::: Data extracts :::
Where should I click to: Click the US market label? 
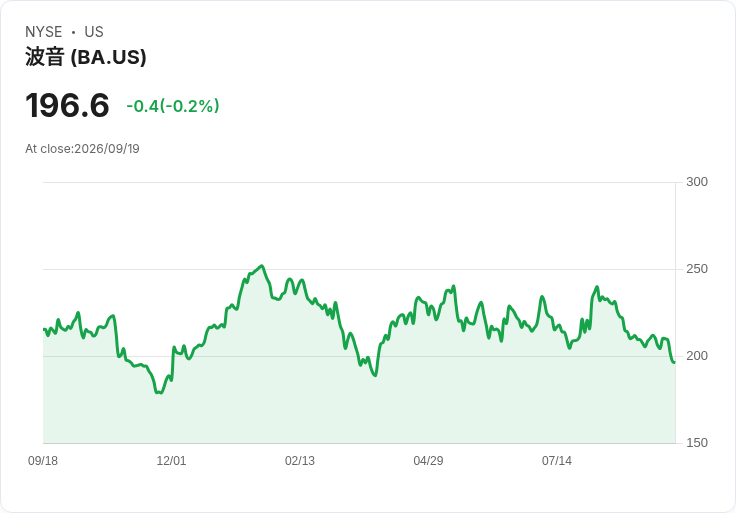94,32
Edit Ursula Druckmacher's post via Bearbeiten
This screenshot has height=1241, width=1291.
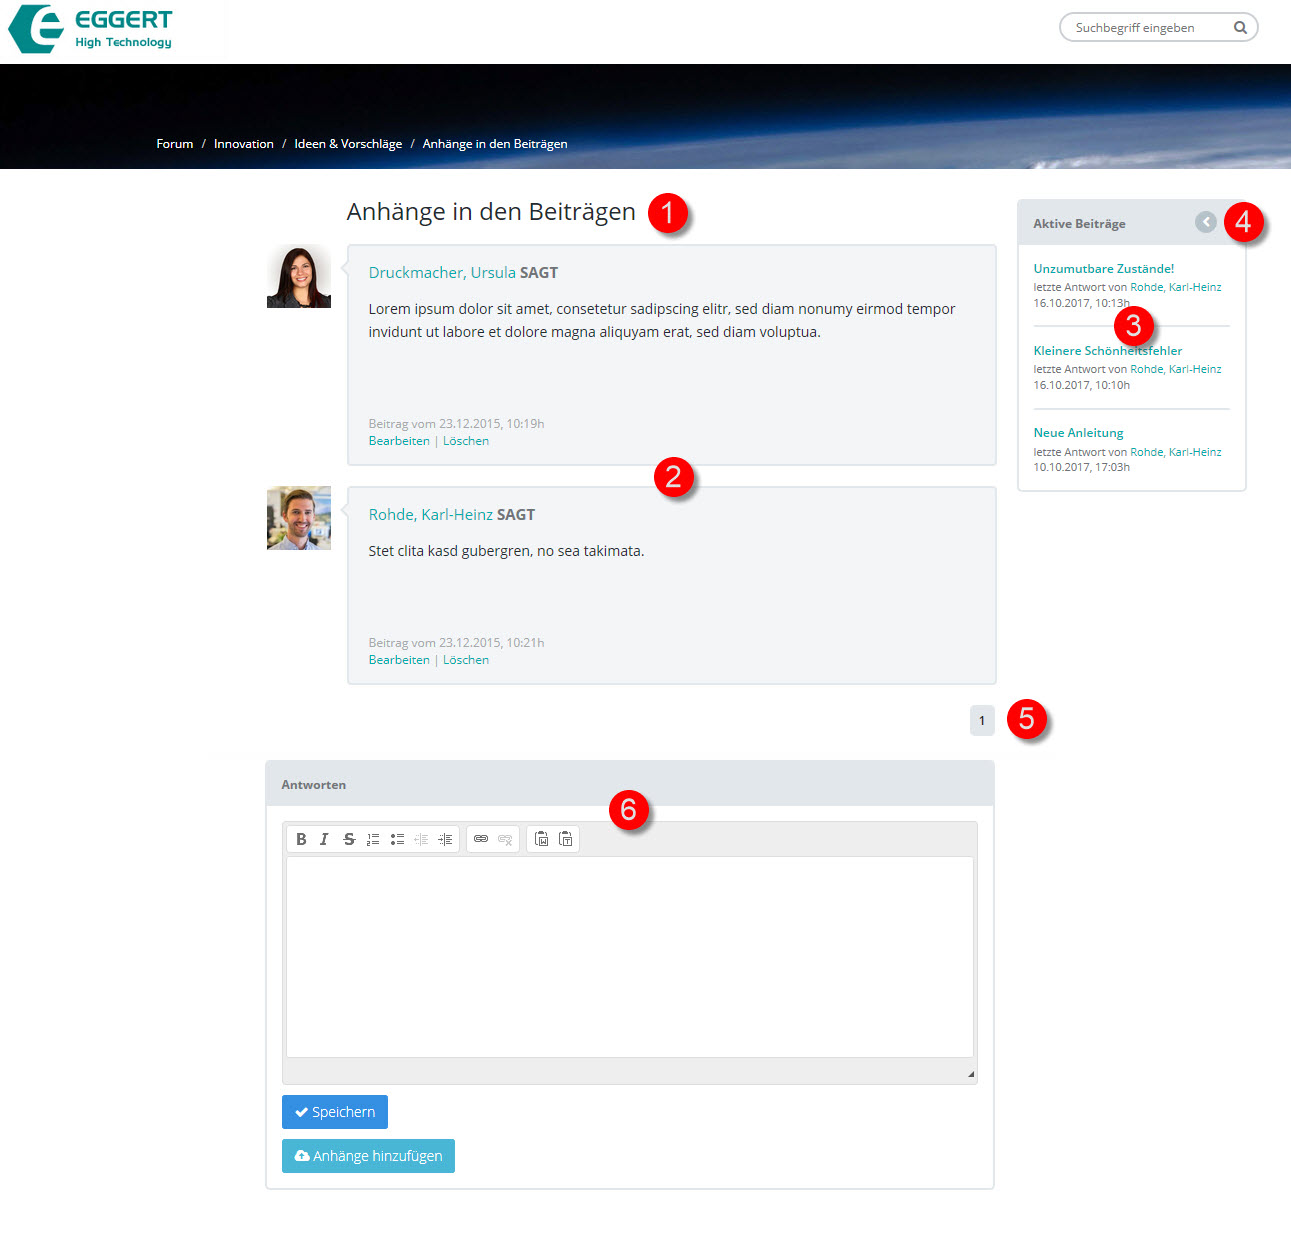[399, 441]
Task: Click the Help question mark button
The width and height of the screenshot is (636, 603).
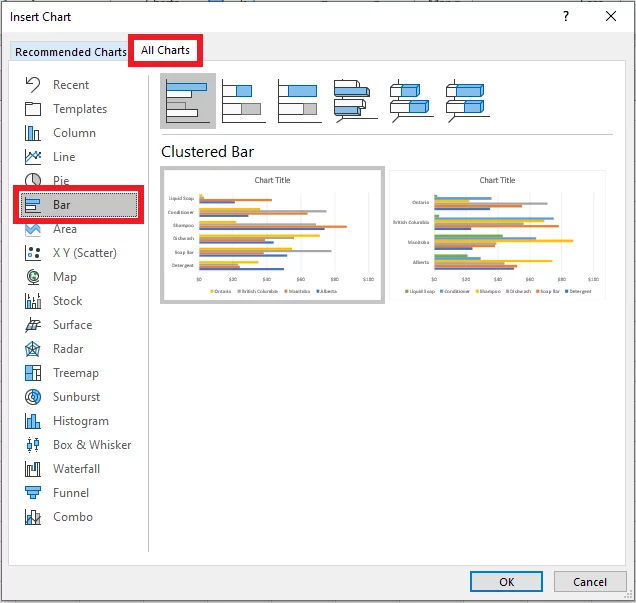Action: click(566, 16)
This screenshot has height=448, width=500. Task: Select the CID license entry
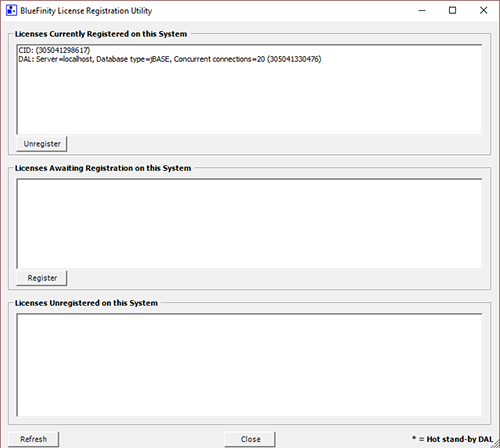pos(54,50)
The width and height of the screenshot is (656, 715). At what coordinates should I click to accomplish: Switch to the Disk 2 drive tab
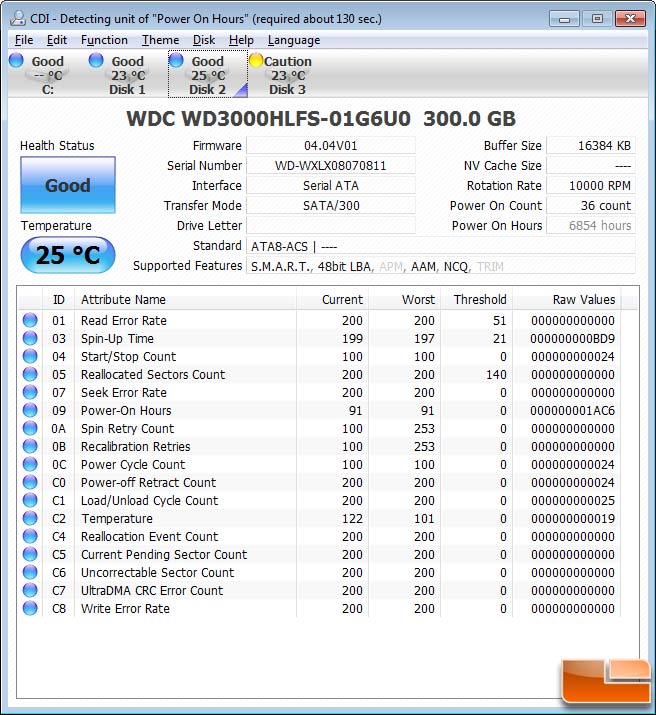207,75
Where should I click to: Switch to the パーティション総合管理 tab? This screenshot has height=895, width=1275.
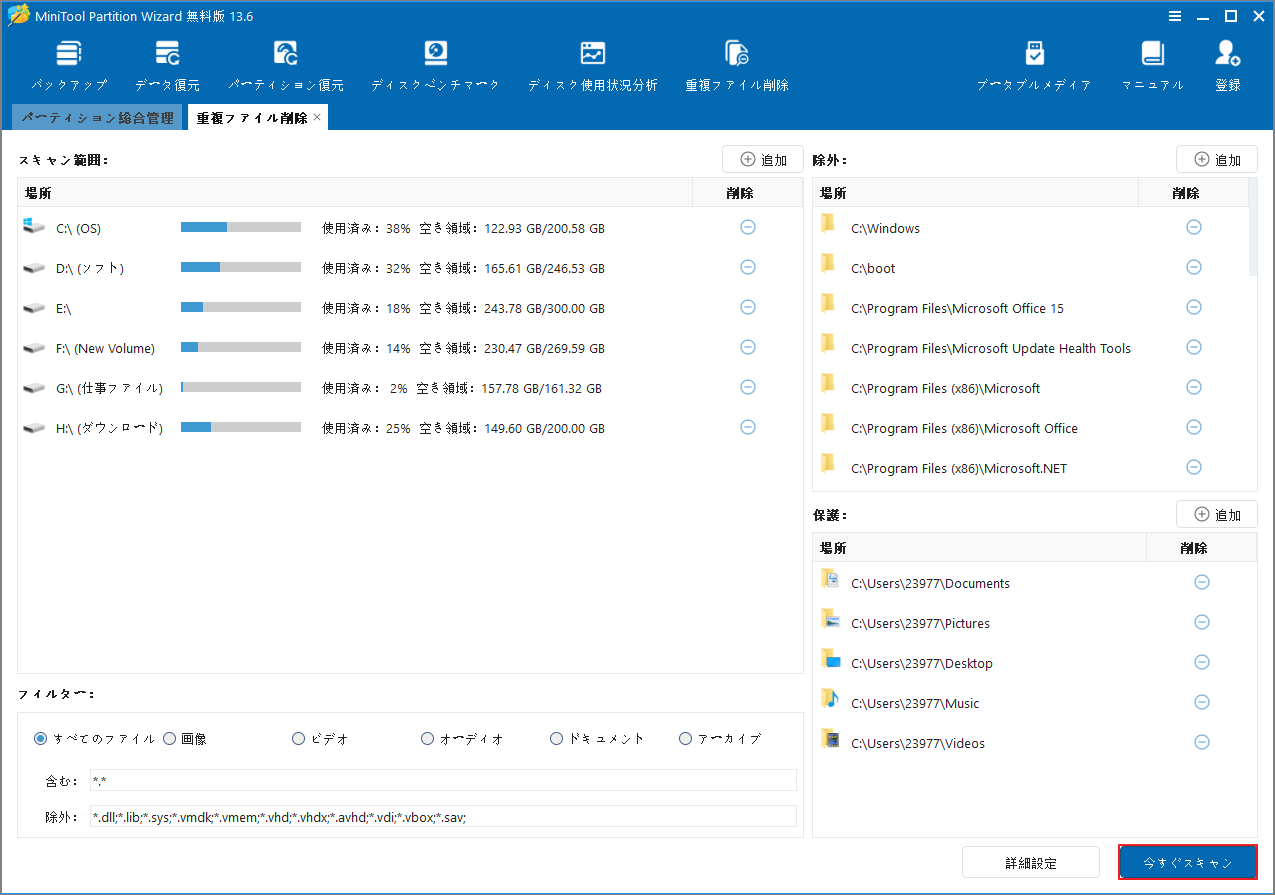97,117
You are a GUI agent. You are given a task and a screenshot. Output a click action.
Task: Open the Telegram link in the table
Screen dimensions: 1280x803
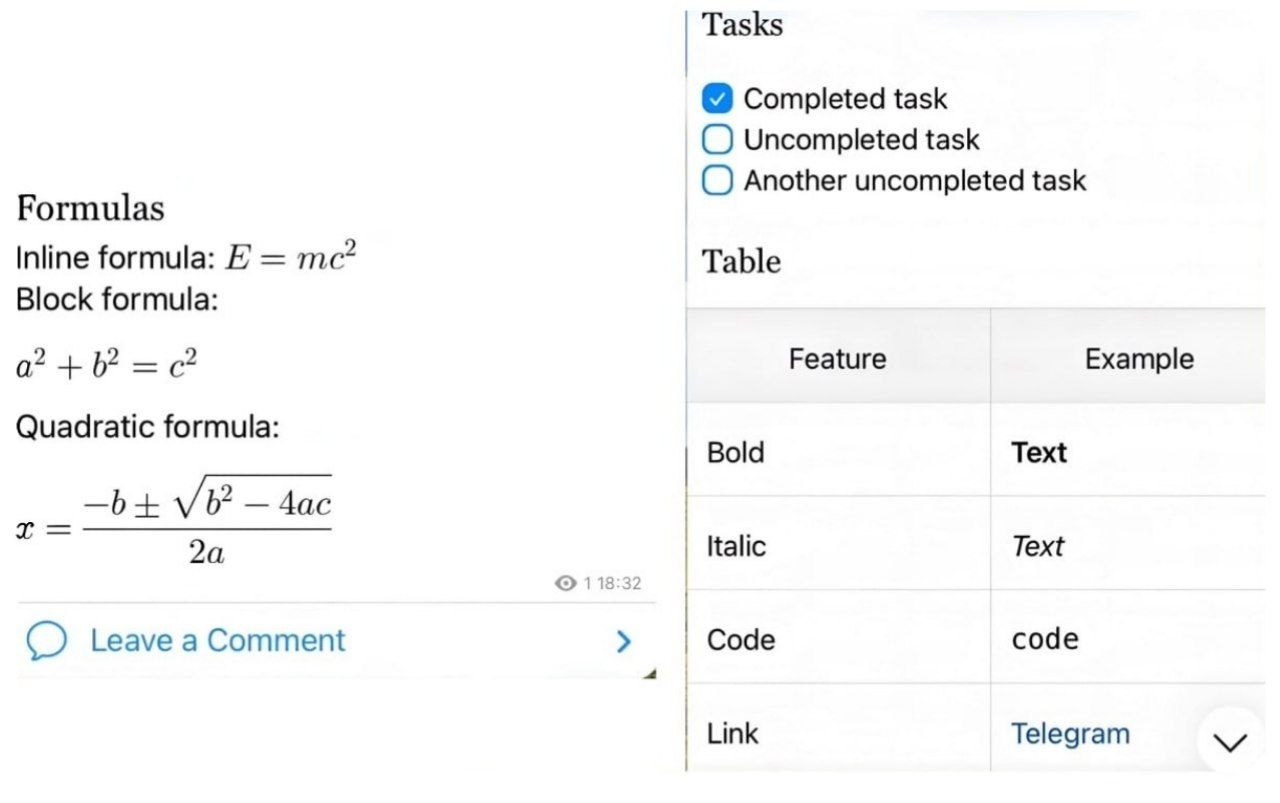(1070, 734)
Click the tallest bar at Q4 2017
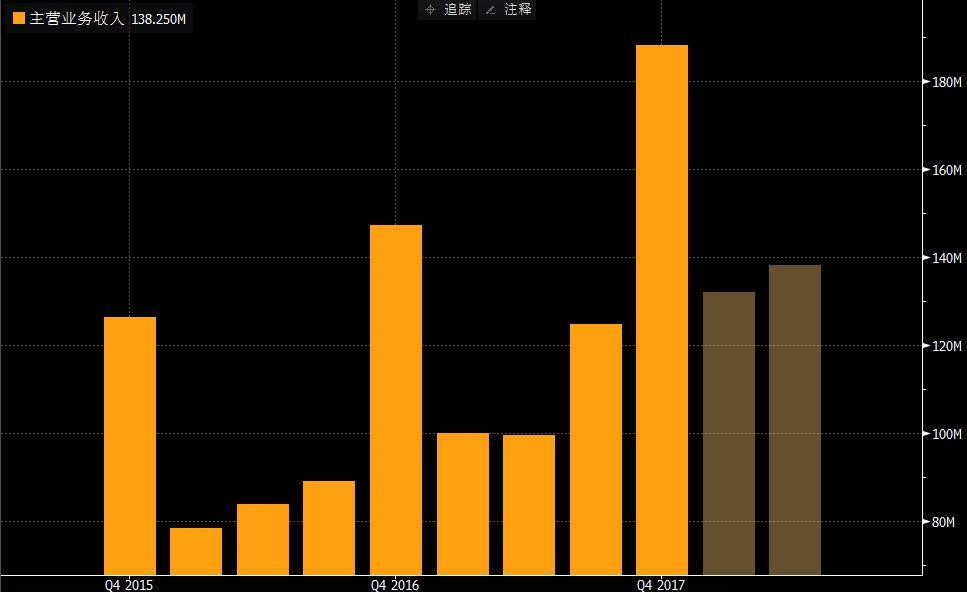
:::
Task objective
For this exercise, repeat word for word only the lines from the one containing "The width and height of the screenshot is (656, 715)." through the end of the data, including both. Pictures do not go in the copy.

Finished exercise
The width and height of the screenshot is (656, 715). At what coordinates should I click to accomplish: Switch to the Disk 2 drive tab
207,75
Where should I click to: Switch to the パーティション総合管理 tab? This screenshot has height=895, width=1275.
97,117
You are a GUI agent. You are given a task and a screenshot. Output a click action.
Task: Open the Telegram link in the table
Screen dimensions: 1280x803
(1070, 734)
Click the tallest bar at Q4 2017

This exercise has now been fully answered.